Series RL at changing frequency: In a series circuit with an inductor and a resistor, the frequency is initially set so that XL = R. If the frequency is increased, which relationship becomes true for the voltage drops?

Introduction / Context:
In a series RL circuit, the same current flows through both elements, and the voltage drops are proportional to their impedances. Changing frequency alters the inductor's reactance, which in turn changes the relative drops.

Given Data / Assumptions:

• Series RL; initial condition XL = R.
• Frequency is increased from that starting point.
• Sinusoidal steady state with ideal components.

Concept / Approach:

Inductive reactance XL = 2 * π * f * L. Increasing f increases XL. With the same current I in series, VL = I * XL and VR = I * R. If XL becomes greater than R, then VL exceeds VR.

Step-by-Step Solution:

Verification / Alternative check:

Impedance magnitude Z = √(R^2 + XL^2) increases; current decreases, but the ratio VL/VR = XL/R increases > 1, so VL dominates.

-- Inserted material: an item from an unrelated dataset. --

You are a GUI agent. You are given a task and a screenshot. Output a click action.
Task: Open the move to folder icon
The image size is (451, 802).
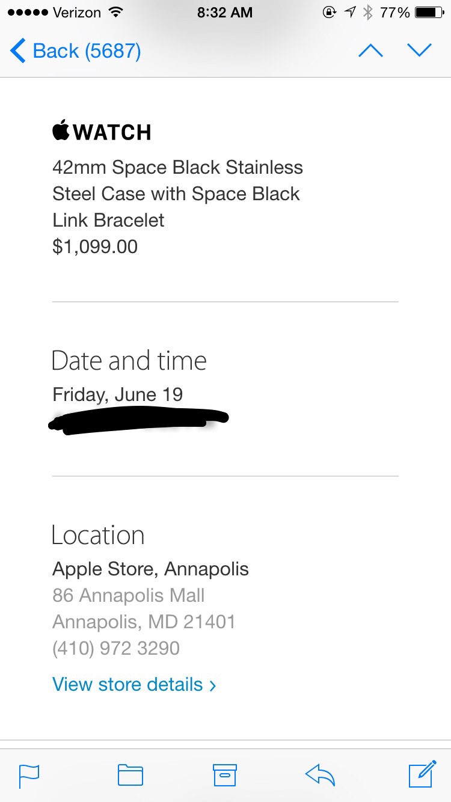pos(130,775)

Why Other Options Are Wrong:

VL = VR holds only at the specific frequency where XL = R. VR ≥ VL or VL < VR would require XL ≤ R, not true after increasing f.

Common Pitfalls:

Assuming current increase with frequency; in RL, higher frequency actually increases impedance and reduces current, but the ratio of drops still favors the inductor.

Final Answer:

VL > VR